309.5号室の海


夜、仕事を終えてマンションに帰ってくると、エントランスの所に誰かが2人立っているのが見えた。
不思議に思ったものの、横を通らないとエレベーターも階段も使えないので、仕方なく近付いていくと、そのうちの1人と目が合った。


「…あ、こんばんは」

「!こ、こんばんは!」


その人は、今日1日ずっと頭の中を占領していた蒼井さんだった。

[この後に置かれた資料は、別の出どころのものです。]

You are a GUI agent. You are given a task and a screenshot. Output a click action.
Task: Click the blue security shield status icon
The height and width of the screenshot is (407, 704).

いつも通りの無表情で挨拶を交わす。


「涼さん、知り合いっすか?」


蒼井さんの隣でキョトンとしている男の子がいる。
可愛らしい顔立ちに、明るい金髪がすごく目立つ。


「…知り合いっつーか、隣の家の人」

「ど、どうも」

「そーなんだ!いつも涼さんがお世話になってますー!」


ニカッと笑いながら、なぜか握手を求められた。
……可愛い。
まるで犬のような愛くるしさと、太陽のような眩しさに、断る理由が見つからずに握手を交わした。


「こら、千秋」

「あいたっ」


蒼井さんに頭を小突かれて、男の子が大袈裟に頭を抱えた。
見たことのない蒼井さんの姿に、さっきから動悸がすごいことになっている。


「初対面の人に馴れ馴れしい」

「えー、涼さんが堅苦し過ぎるんだと思いますけど」

「は?」

「何もないっす」


まるで正反対な性格らしい2人のやりとりに、ふふっと笑いがこぼれた。


「あ、おれ、涼さんと同じ職場の赤尾千秋(あかおちあき)っていいます!…あ、やべ、涼さんそろそろ行かないと」

「……星野さん、仕事お疲れ様。騒がしくてごめんね」


じゃあ、と言って、蒼井さんと千秋くんがエントランスの外へ出て行った。